Suspicions of malingering, no matter how deep-seated, are no substitute for hard evidence.
For 17 years, Don Bailey worked as a sales representative for Vancouver-based Forest Lawn and Ocean View Cemeteries and Funeral Homes. Asserting that he was suffering from health problems, Bailey went on sick leave. His doctor gave him a note supporting his claim that he was unable to work.
Without any salary during his leave, Bailey applied for short-term disability benefits with Manulife, the employer’s group insurer. Because his condition appeared to arise from his employment, the insurer declined his application and referred him to the Workers’ Compensation Board of British Columbia, known as Worksafe BC. Bailey filed a claim with Worksafe BC, explicitly attributing his medical issues to years of working in a stressful environment and being picked on and abused by a management team, including his boss, Brian Boyle.
When Boyle learned of the allegations against him, he was livid. Discounting Bailey’s medical condition, Boyle believed that the truth was that Bailey was readying himself for another career as a real estate agent. Equating Manulife’s denial of his claim as equivalent to a determination that he should not have been on leave in the first place, Boyle fired Bailey, retroactive to the first day of his medical leave.
Boyle did not inform Bailey of the dismissal and cut him off the employer’s group benefit coverage.
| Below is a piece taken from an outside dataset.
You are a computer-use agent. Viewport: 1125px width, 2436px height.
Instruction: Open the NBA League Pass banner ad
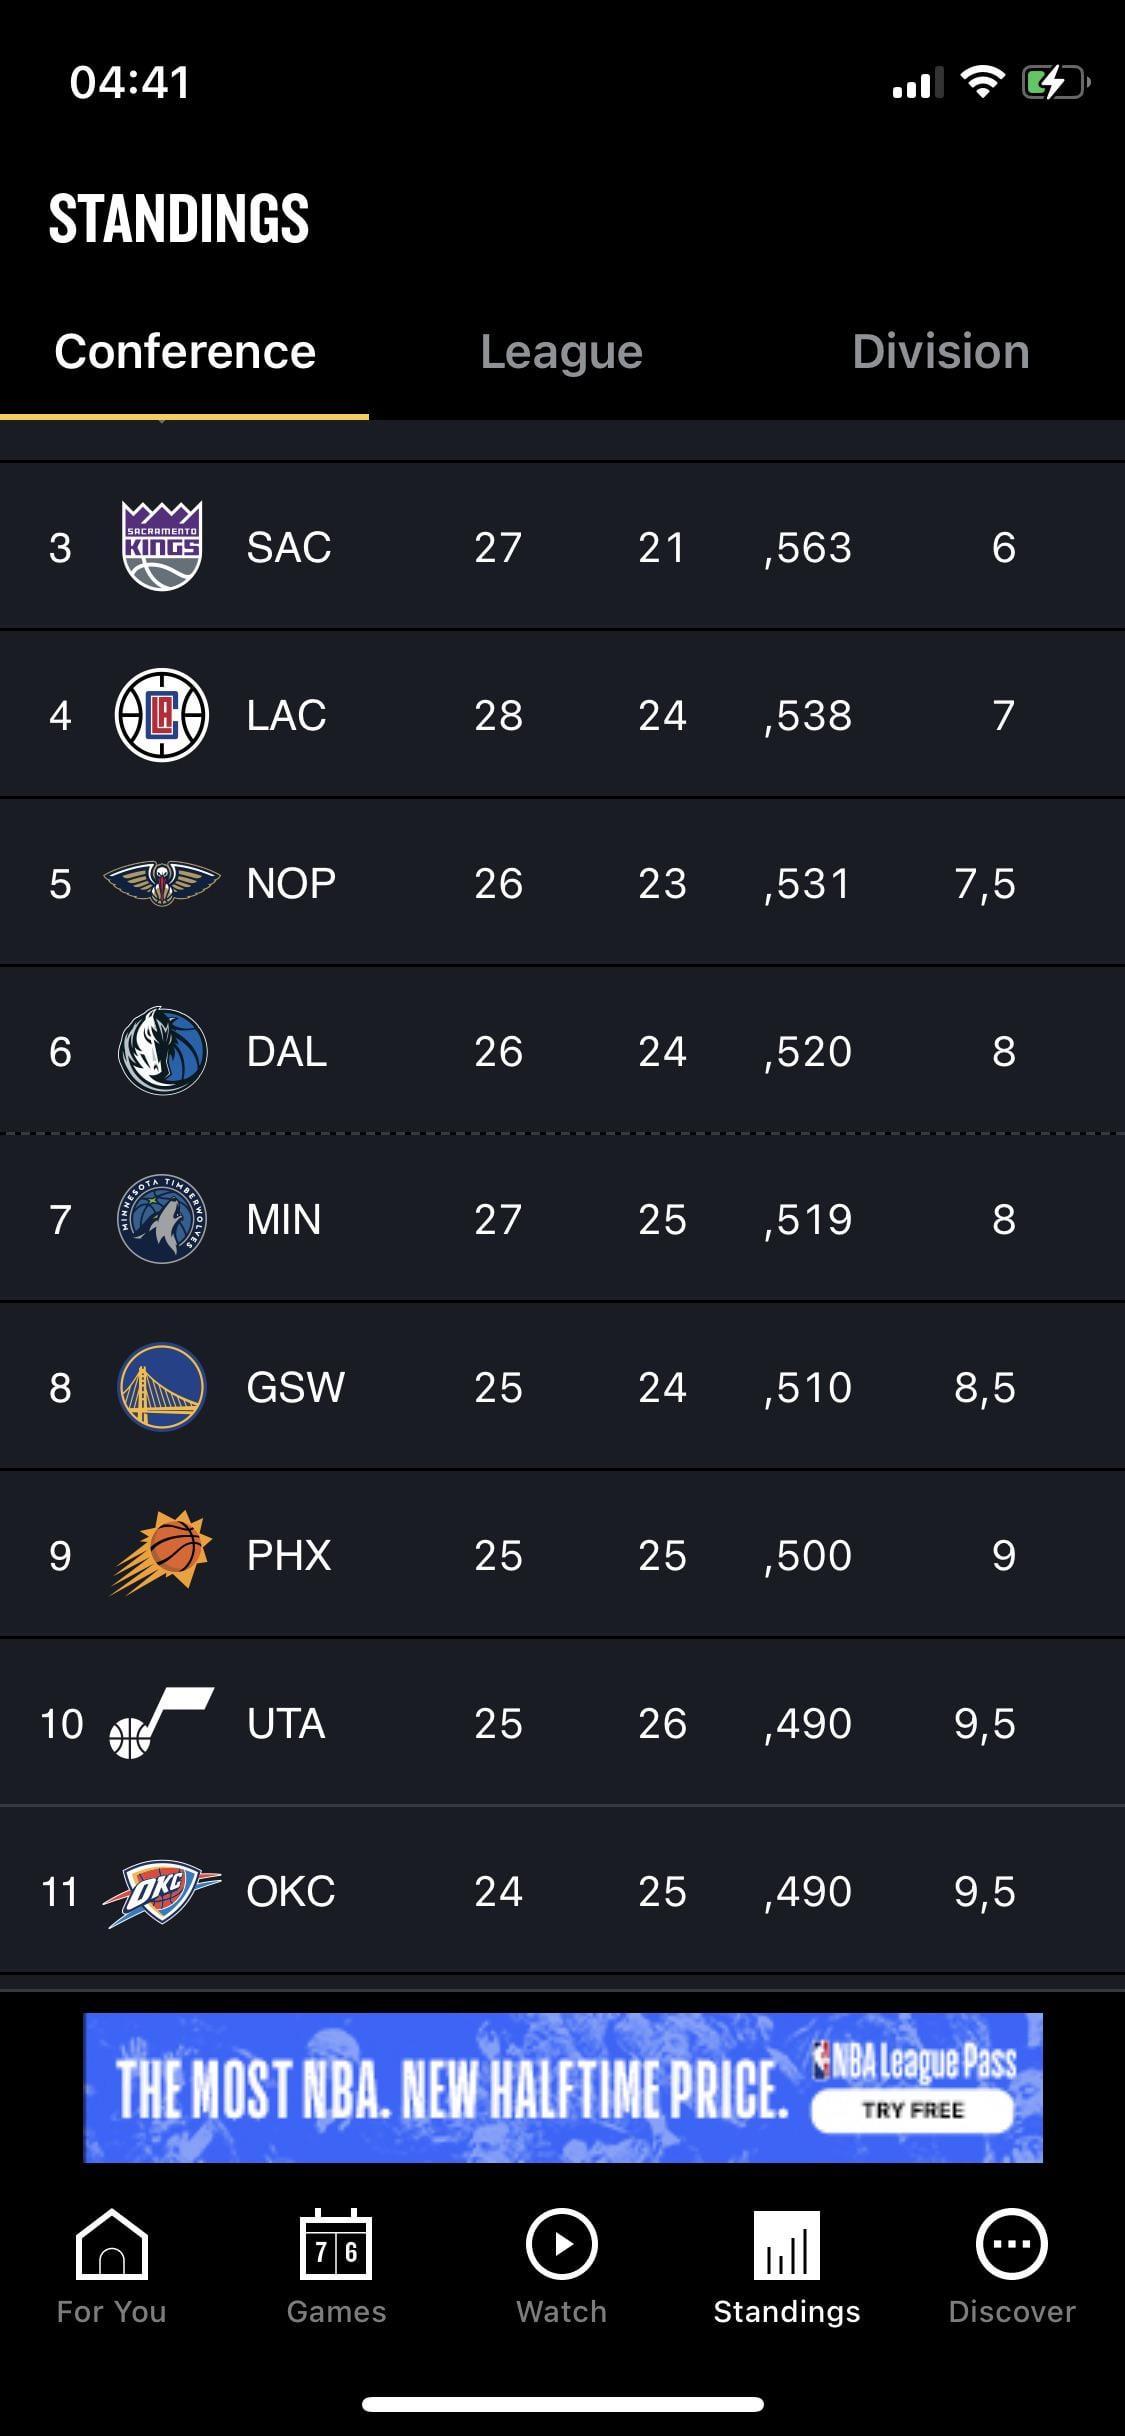click(562, 2087)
Not knowing of his termination, Bailey blithely proceeded with his appeal of Manulife’s denial of his application. It was only by accident that he caught wind of his firing, when his wife was blocked from utilizing the employer’s group benefit coverage.
Bailey sued Forest Lawn for wrongful dismissal. Fighting back, Forest Lawn maintained in its defence that it had just cause to warrant his dismissal. The company claimed that Bailey was not really sick, that his application for short-term disability benefits was declined owing to the absence of any medical proof of illness, that he was working as a real estate agent, that they had repeatedly attempted to call him to return to work and that he had abandoned his employment.
Rejecting the employer’s defence, Madam Justice Susan Wilson of the B.C. Supreme Court was outraged at its behaviour. There was no evidence that Bailey was not sick or that his benefits claims were denied because of a lack of evidence of disability. While he had made it known that he was interested in selling real estate, he never indicated it was to be a full-time endeavour or that he was leaving his job.
The court was particularly indignant at Forest Lawn’s defence that Bailey had not returned to work after being contacted. This proved to be false. Under cross-examination, Boyle admitted that he had not contacted Bailey and had never asked him to return.
Bailey’s employment agreement limited his recovery to eight weeks of notice. That did not prevent the court from awarding him $25,000 in aggravated damages for, among other things, terminating him while on medical leave and falsely alleging just cause. The court did not stop there. Finding that aggravated damages were insufficient as a deterrent to malicious and callous treatment of its employees, it imposed an additional $100,000 in punitive damages on Forest Lawn in favour of Bailey.
The stigma of a public decision alleging integrity issues against a well-known company should give Canadian businesses pause in assessing their termination protocols.
Don’t play doctor. If an employee has submitted medical evidence of disability, ensure that it is reviewed by third-party medical experts.
Understand limits of coverage. Just because an employee is declined for benefits does not mean that she is not sick. The insurance policy may have limitations on its scope of coverage that disqualifies their particular condition. That was the error Boyle made.
Have an impartial decision-maker. The court noted the historic tension between Boyle and Bailey. Have someone removed from the situation assess the evidence before making a determination to terminate.
Be upfront with the employee. Terminating an employee while on sick leave is challenging enough. Not letting them know of the decision during a period when they are vulnerable, depend on benefits and have no income simply compounds the unfairness and the exposure to punitive damages.
Avoid retroactivity. The rationale for the tendency of some employers to attempt to make terminations effective on a retroactive basis is not apparent. The termination takes place when the employer ends the relationship and not on some earlier date of its choosing.
Communicate in writing. This diminishes misunderstandings. If Forest Lawn had sent letters to Bailey and he hadn’t answered, there would have been a decision based upon documented job abandonment. Not only did they not do that, they never advised Bailey that his employment was over. In many jurisdictions, the termination would not be be effective unless communicated in writing.
Assert only what can be proven. The old defence strategy of throwing the kitchen sink at a plaintiff is downright dangerous. Levelling unprovable allegations of cause will outrage a court and attract an award of punitive damages.
• Howard Levitt is senior partner of Levitt LLP, employment and labour lawyers. He practises employment law in eight provinces.
The most recent of his six books is War Stories from the Workplace: Columns by Howard Levitt.